##### Data for processing #####
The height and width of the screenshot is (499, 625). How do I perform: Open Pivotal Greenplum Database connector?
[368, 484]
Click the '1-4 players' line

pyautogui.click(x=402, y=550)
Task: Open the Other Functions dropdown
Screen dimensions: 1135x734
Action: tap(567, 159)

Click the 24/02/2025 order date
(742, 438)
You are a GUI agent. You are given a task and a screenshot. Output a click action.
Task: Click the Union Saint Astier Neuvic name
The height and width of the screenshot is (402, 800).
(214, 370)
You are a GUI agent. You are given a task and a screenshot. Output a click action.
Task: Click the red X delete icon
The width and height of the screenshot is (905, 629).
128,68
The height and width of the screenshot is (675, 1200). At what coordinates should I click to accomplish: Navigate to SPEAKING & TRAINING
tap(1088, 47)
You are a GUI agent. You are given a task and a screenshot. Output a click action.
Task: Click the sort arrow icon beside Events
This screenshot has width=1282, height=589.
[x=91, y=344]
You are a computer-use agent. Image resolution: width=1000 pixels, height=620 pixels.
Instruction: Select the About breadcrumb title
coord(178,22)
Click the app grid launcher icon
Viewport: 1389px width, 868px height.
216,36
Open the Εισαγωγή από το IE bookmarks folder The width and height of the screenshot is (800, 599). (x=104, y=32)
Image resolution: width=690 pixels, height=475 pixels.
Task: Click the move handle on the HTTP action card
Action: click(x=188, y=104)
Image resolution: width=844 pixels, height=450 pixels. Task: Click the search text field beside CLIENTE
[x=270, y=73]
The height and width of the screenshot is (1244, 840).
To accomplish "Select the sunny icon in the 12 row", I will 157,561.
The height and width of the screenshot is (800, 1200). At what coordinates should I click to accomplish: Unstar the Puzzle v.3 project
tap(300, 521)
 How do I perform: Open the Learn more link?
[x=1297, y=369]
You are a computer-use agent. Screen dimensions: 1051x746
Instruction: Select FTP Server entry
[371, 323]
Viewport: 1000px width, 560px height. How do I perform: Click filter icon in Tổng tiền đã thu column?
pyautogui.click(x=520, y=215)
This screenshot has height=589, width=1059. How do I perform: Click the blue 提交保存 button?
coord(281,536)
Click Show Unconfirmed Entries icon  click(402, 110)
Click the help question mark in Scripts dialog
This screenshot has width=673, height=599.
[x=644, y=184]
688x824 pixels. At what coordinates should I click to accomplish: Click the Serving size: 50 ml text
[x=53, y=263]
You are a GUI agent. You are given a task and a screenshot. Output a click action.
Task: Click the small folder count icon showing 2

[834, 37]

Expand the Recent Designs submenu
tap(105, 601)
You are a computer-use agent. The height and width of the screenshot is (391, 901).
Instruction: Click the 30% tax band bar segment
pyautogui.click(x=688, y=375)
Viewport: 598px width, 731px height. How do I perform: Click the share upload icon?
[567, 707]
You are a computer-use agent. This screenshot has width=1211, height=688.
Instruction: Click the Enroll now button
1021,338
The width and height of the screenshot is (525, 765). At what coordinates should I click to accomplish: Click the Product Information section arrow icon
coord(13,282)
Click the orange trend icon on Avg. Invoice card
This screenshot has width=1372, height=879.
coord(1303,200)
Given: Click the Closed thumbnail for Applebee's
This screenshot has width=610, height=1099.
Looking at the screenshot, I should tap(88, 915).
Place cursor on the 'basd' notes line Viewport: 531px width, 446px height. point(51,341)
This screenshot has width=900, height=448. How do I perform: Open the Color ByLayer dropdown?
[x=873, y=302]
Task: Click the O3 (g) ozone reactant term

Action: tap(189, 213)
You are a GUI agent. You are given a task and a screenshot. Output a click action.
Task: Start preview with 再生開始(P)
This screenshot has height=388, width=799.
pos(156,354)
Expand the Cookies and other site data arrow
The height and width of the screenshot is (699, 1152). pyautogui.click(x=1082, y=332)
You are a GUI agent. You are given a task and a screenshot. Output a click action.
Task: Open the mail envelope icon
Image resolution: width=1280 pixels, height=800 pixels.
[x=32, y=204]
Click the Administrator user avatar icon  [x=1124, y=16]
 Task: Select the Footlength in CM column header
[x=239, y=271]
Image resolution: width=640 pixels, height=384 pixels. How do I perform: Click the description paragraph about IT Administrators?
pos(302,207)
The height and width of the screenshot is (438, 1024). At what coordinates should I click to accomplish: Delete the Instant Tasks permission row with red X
#####
◆ About this exercise: Every line from the one holding "Image resolution: width=1280" through the final line of the listing must be echoed exactly; leave out all other lines.

◆ Task response:
Image resolution: width=1280 pixels, height=800 pixels.
[x=32, y=204]
Click the Administrator user avatar icon  [x=1124, y=16]
 Task: Select the Footlength in CM column header
[x=239, y=271]
Image resolution: width=640 pixels, height=384 pixels. How do I perform: Click the description paragraph about IT Administrators?
pos(302,207)
The height and width of the screenshot is (438, 1024). At what coordinates should I click to accomplish: Delete the Instant Tasks permission row with red X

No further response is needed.